Fallbeispiel

Ein junger Iraker in schlechtem Allgemeinzustand war wiederholt wegen Schmerzen im Bauch bei der Beratungsstelle der Caritas vorstellig geworden. Die Caritas vermittelte ihn daraufhin an den Migrantenmedizin e.V..

Ein erstes Treffen mit dem Patienten in Anwesenheit eines Dolmetschers ergab, dass der Patient bereits seit mehreren Jahren unter schweren Bauchschmerzen litt. Er hatte Europa vor 3 Jahren erreicht und war bereits wegen wiederholter Geschwüre operiert worden. Über Umwege war der Patient schließlich nach Regensburg verlegt worden, wo er nun erneut seit Monaten Beschwerden zeigte, die ihn an einer normalen Ernährung hinderten. Der Patient war aufgrund der Beschwerden stark beunruhigt und untergewichtig.

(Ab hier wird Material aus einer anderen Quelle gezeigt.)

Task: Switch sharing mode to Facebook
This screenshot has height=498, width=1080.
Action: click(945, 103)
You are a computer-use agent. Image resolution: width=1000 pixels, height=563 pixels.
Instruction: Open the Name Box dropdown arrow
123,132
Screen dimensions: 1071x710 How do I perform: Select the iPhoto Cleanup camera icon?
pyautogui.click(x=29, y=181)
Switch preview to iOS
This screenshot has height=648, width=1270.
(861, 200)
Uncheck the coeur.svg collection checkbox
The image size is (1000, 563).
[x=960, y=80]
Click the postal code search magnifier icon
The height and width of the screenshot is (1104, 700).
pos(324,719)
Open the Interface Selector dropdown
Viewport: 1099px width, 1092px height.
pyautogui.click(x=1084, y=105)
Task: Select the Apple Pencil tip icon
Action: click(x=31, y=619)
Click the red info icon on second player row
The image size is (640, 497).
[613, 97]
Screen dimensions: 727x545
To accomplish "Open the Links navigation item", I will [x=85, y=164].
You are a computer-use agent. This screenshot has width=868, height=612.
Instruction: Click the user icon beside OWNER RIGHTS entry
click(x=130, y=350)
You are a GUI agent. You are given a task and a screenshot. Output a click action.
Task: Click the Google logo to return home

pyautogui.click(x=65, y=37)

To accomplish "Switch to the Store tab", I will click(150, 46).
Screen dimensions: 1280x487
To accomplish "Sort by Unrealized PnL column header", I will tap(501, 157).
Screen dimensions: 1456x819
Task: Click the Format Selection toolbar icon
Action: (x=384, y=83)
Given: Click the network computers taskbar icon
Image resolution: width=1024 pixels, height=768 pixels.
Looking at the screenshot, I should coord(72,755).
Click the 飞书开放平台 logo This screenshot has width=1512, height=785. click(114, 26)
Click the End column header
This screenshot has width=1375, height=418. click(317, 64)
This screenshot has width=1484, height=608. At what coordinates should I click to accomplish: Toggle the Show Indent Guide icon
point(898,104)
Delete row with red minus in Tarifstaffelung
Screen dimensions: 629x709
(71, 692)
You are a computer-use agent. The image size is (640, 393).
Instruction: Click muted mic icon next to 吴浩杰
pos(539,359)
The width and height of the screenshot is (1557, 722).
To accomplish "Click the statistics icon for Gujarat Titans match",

Weitere Recherchen ergaben, dass er in den Monaten vor dem ersten Zusammentreffen bereits mehrmals mit dem Krankenwagen in verschiedene Notaufnahmen in Regensburg gebracht worden war. Eine fachgerechte Diagnostik konnte dort aufgrund der Sprachbarriere nicht durchgeführt werden. Mit Schmerzmitteln ausgestattet wurde der Patient zurück nach Hause entlassen wo sich die Beschwerden nicht besserten. Dies ist wenig überraschend, schließlich können Schmerzmittel ein Magengeschwür sogar noch verschlimmern.

Außerdem hatte der Patient selbst Kontakt zu einem Hausarzt aufgenommen, den wir im Anschluss besuchten und zu dem Fall befragten. Er bestätigte dem Patienten bereits mehrmals Medikamente gegen das Geschwür verschrieben zu haben, die dieser jedoch offenbar nicht richtig einnehme.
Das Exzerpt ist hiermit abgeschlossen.